Sim, dinheiro é importante, condições de trabalho também, mas se o sujeito não se sentir ouvido, considerado, se não se sentir reconhecido e integrado, não se compromete, não se engaja, com a convicção dos que são parceiros, numa causa pela qual valha a pena lutar e, aí então, muito pouco pode ser feito. Isso vale tanto para clientes internos, quanto para clientes externos. Só ficamos realmente satisfeitos com uma compra quando sentimos que fomos adequadamente ouvidos, entendidos, bem tratados pelo vendedor, quando tivemos nosso pedido adequadamente escutado, nosso desejo minimamente considerado em sua singularidade, nossa necessidade satisfatoriamente atendida. Ou, em palavras bem simples: quando sentimos que fomos tratados decentemente.
Por que haveria de ser diferente em se tratando do cliente interno? Guardadas as devidas proporções, enquanto líderes, gerentes ou coordenadores, estamos na posição de vendedores de idéias, de causas, de objetivos tão nobres quanto exigentes como é o caso da sobrevivência da empresa em épocas de crise, do crescimento no mercado, da manutenção da liderança num segmento, da conquista de novos clientes, da construção de um futuro promissor. “Mercadorias” que exigem não só bons argumentos de venda, como muita atenção para com o cliente.
Essa não é uma hipótese ingênua, baseada numa compreensão romântica de que as pessoas são intrinsecamente boas e se forem estimuladas para o bem, todos estarão salvos. A natureza humana está mergulhada em contradições suficientemente profundas para desestimular pensamentos simplificadores. Entretanto, por outro lado, é uma tese que rejeita, de partida, o princípio da “porrada, antes de qualquer coisa”, tão própria de nossa formação histórica e cultural autoritária. É preciso não esquecer a lúcida observação de James Collins (autor do excelente livro “Feitas Para Durar”), reproduzida no C&T 113 (“Para Além da Fiscalização”, página 62 do “Melhor de Conjuntura & Tendências”): “As pessoas não agem impulsionadas pela ameaça. Pessoas nessa situação não colaboram. Elas tendem a ter comportamentos destrutivos“.
Foi o velho Sigmund Freud, um notável “pensador da cultura” (na expressão de Renato Mezan, analista crítico da sua obra), obcecado estudioso da natureza humana, quem cunhou as bases da Psicanálise, na Viena do início do século.

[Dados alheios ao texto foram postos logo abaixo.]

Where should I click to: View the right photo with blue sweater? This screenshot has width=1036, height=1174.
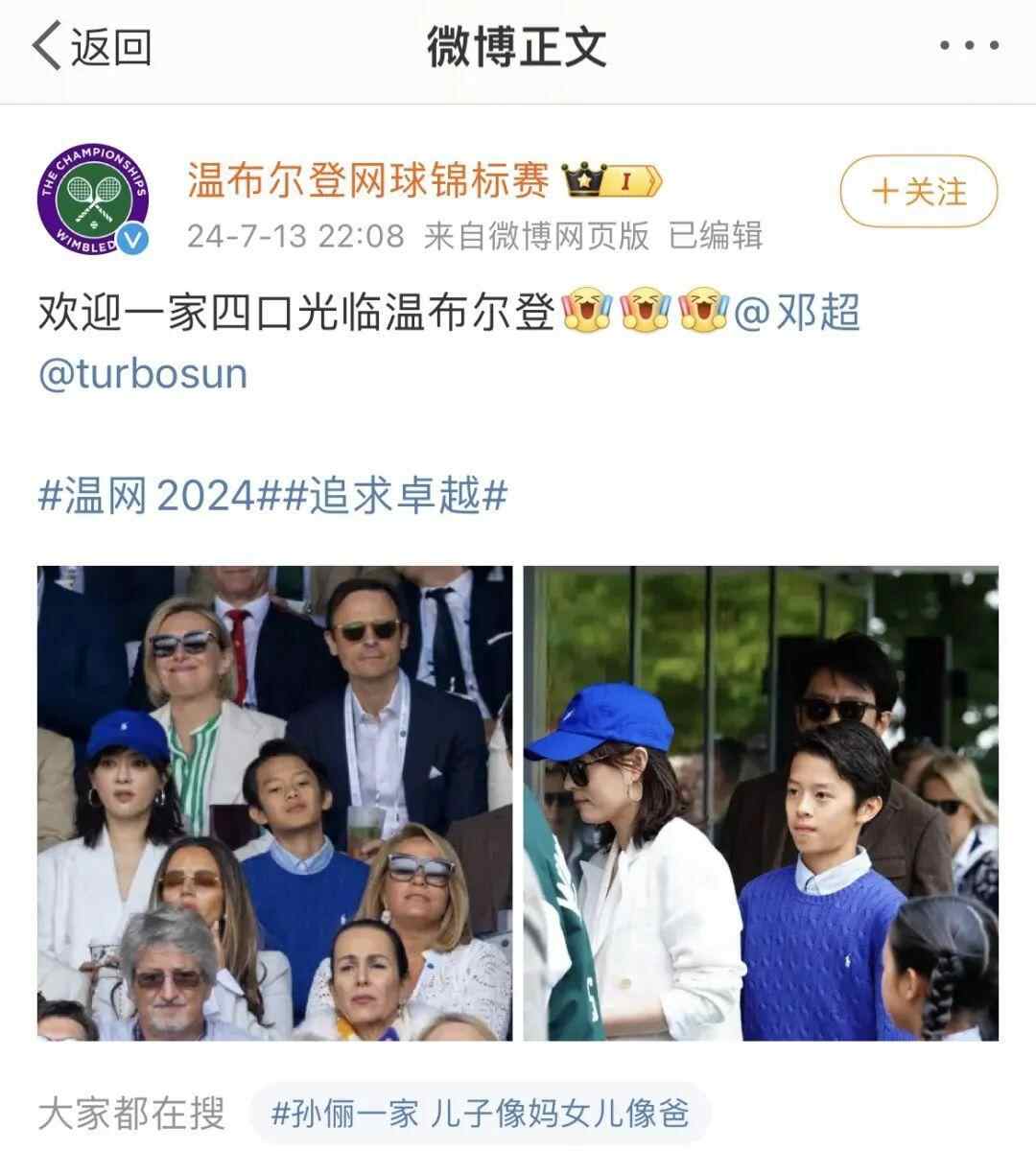[761, 803]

E é a Psicanálise que empresta a Eugène Enriquez – psicossociólogo francês, os elementos para a afirmação que ajuda a ilustrar a hipótese de que as pessoas buscam sem cessar atenção:

“Todo ser humano está constantemente dividido (e é esta própria divisão que designa a sua humanidade) entre o reconhecimento de seu desejo e o desejo de reconhecimento (identificação).”

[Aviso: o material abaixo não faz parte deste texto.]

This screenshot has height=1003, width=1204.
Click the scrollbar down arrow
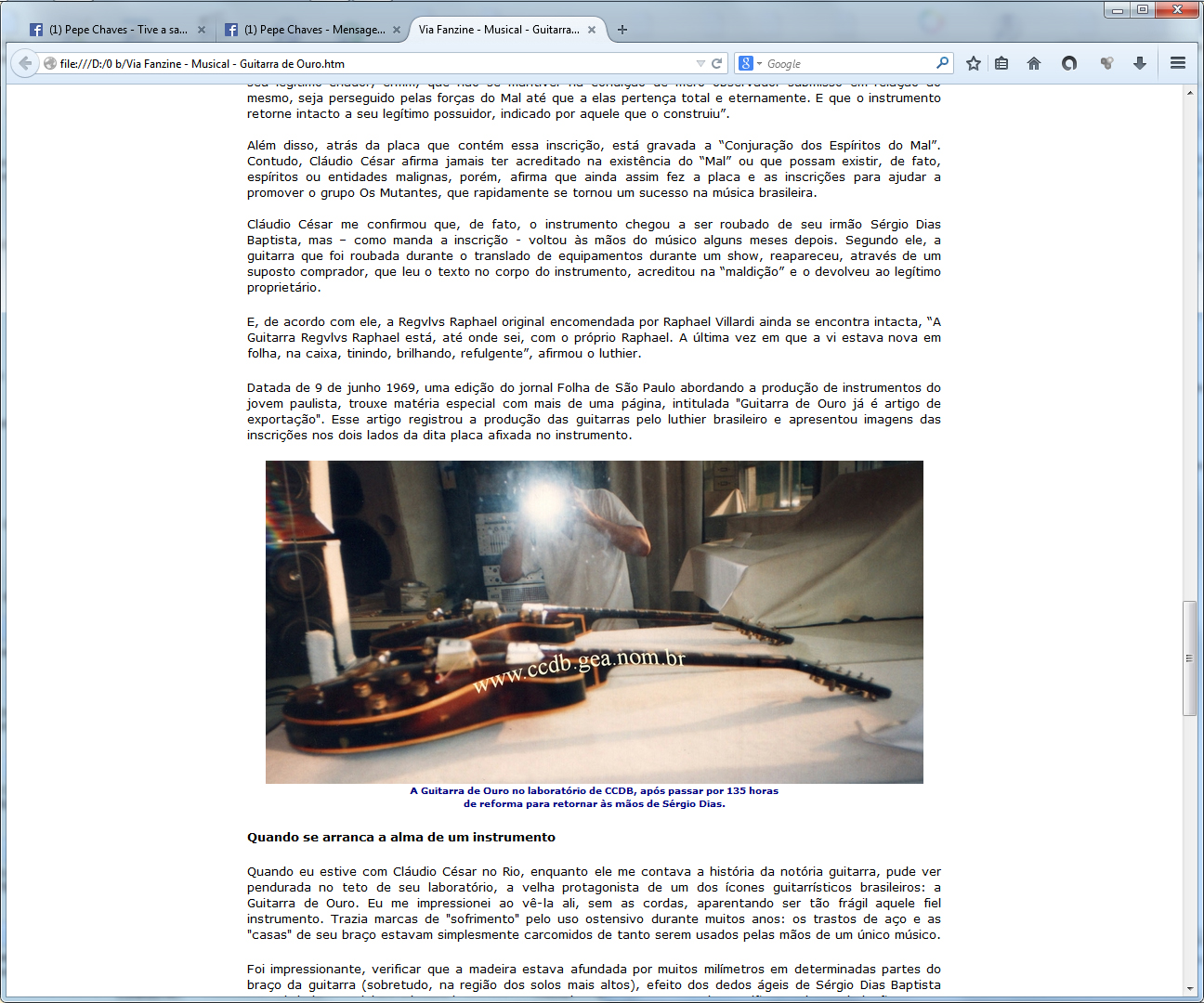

“Da Horda ao Estado – Psicanálise do Vínculo Social”, Jorge Zahar Editor, Rio de Janeiro, 1990, pag. 17

Em épocas de crise como a que vivemos, não devemos desperdiçar nenhum recurso na luta pela sobrevivência, principalmente se esses recursos são “internos”e, pelo menos em tese, bem mais “controláveis” que os “externos” (economia, mercado, clientes, concorrentes). Conceder a atenção que as pessoas precisam é um bom começo. Para criar vínculos, sentimento de pertinência e solidariedade, fundamentais para o enfrentamento de crises.